More important in my mind, though, is how it came about. A brilliant Black strategist organized and motivated long-disenfranchised Black communities in a former Confederate state, and as a result, control of the United States Senate shifted through the election of the first Black Senator to enter the Senate by election from any Confederate state since Reconstruction. (Republican Sen. Tim Scott (South Carolina) was elected in 2014 (special election to complete term) and 2016 (full term), after having been initially appointed in 2013 to fill a vacancy left by the resignation of Jim DeMint.)
This is just another instance of the oft-proven notion that all Americans owe any pride we have in the American idea to the ceaseless efforts of Black people to remind us, cajole us, and, where necessary, force us to live up to the ideals that define us as a nation. This has been true since Black people, enslaved and free, signed up to fight and die for those ideals in the Revolution and the Civil War, and it has held up through every moment of external conflict or internal civil strife this country has weathered.
Closer to home for us, nonprofit organizations draw on this legacy to vigorously defend and aggressively advance the democratic values and institutions that form the bedrock of the American idea.

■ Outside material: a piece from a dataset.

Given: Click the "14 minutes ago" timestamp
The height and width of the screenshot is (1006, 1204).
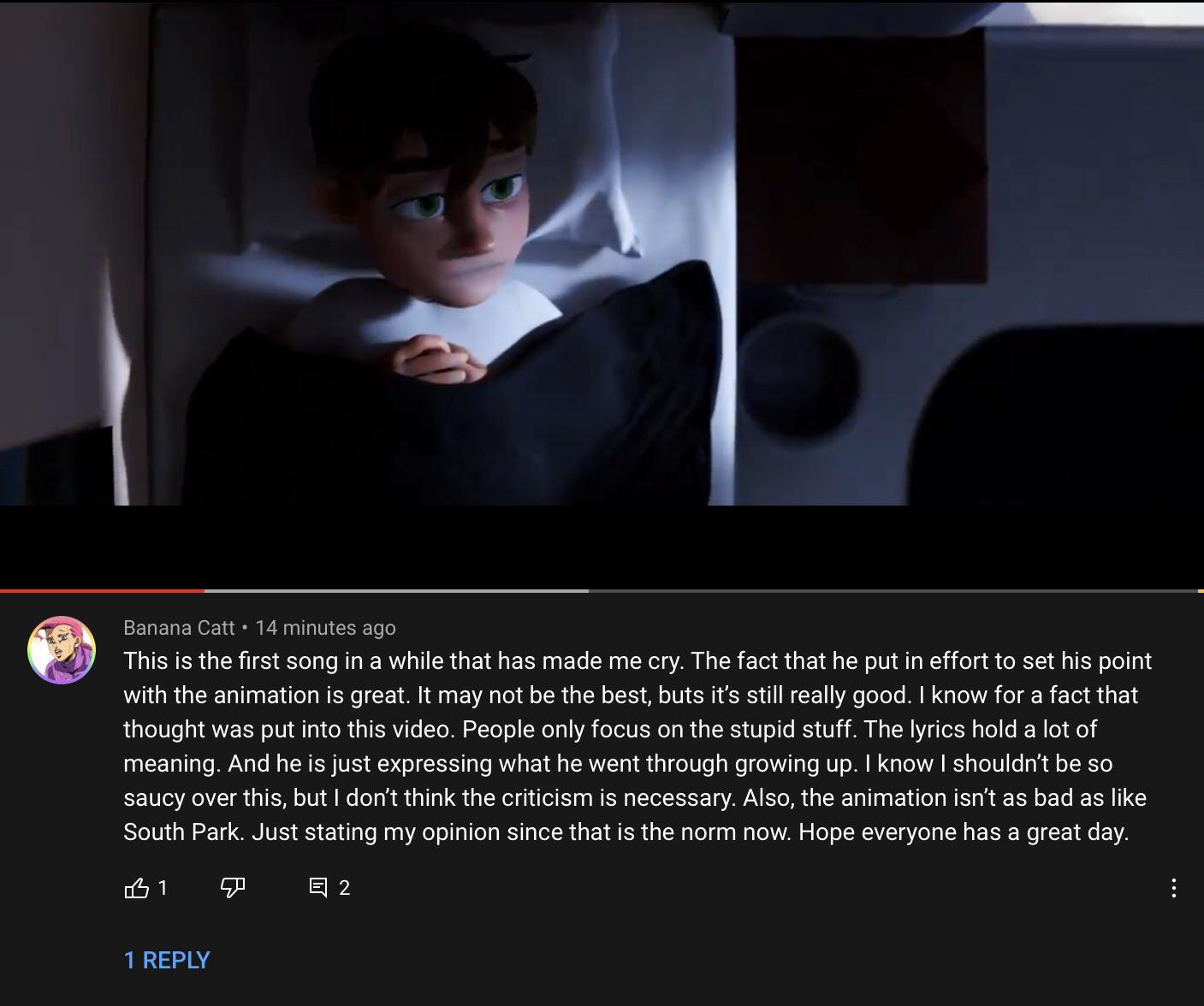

Nonprofits, including many of our clients, work tirelessly to (in no particular order) preserve independent, objective journalism in an era of interest-driven infotainment; address the rampant abuse of social media to disseminate false and hateful disinformation; strengthen voting systems and elections; give voice to the disenfranchised; and peacefully oppose violent extremism wherever it appears.
In all of these areas and countless others, Black Americans continue to hold all of us, as they always have, to the standards we profess to embrace, even when met with reactions that make their case for them. (We are appalled by the racism evident in how differently security agencies in Washington prepared for and responded to last summer’s peaceful, largely-Black BLM protest, on one hand, and to January 6th’s violent, mostly-White insurrectionist mob, on the other.)

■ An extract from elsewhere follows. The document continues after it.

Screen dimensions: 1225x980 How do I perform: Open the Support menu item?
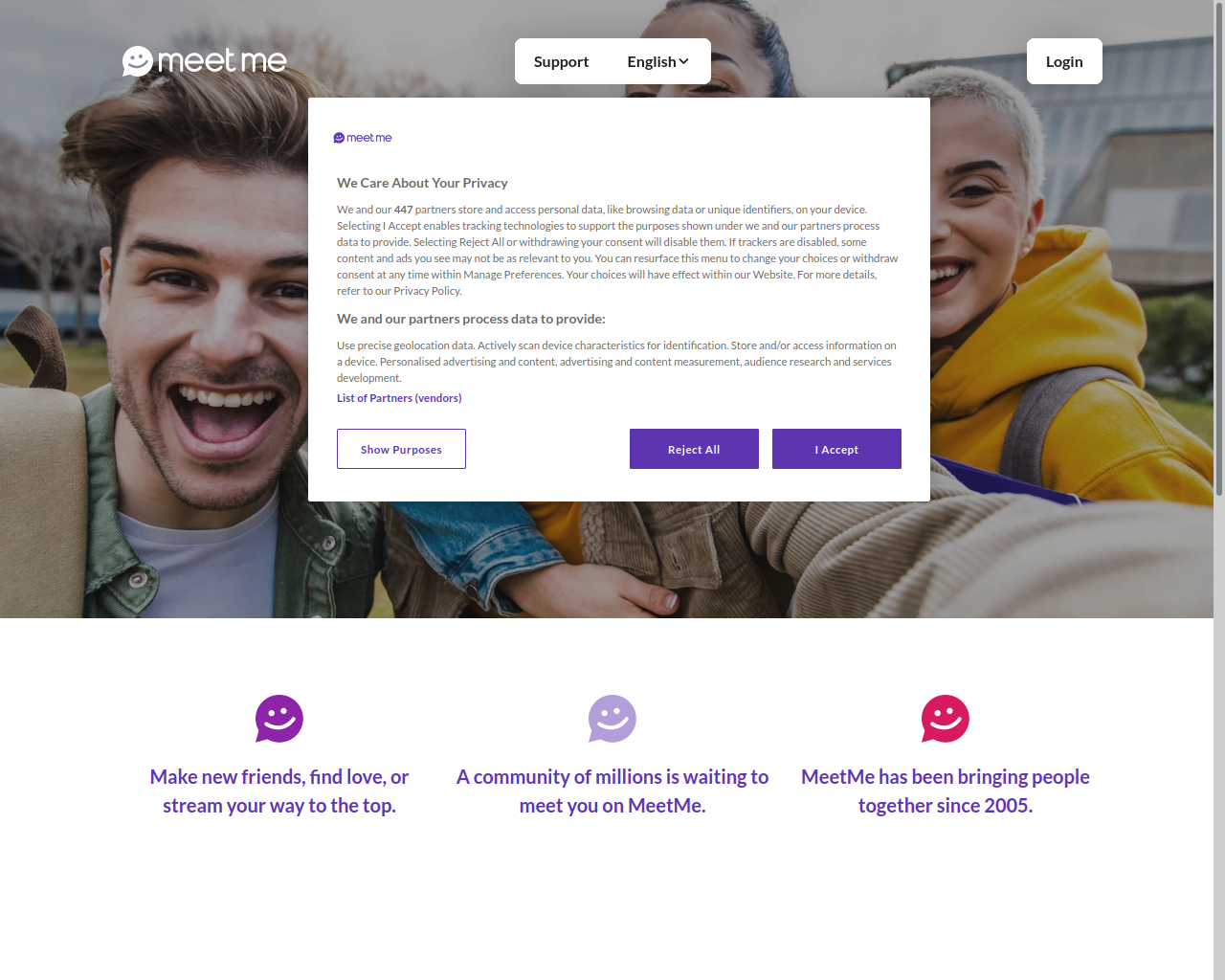[561, 61]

As we recover from a devastating year followed by one of our worst civic moments, our nation has just honored the legacy of Dr. King, who embodied the indomitable devotion of Black Americans to a persistent, principled, and peaceful demand that all of us live to our highest ideals. Moving forward, we should never forget that Black lives matter not only in their own right, but also because without the integrity and power of enfranchised Black Americans, there will be no American idea to defend.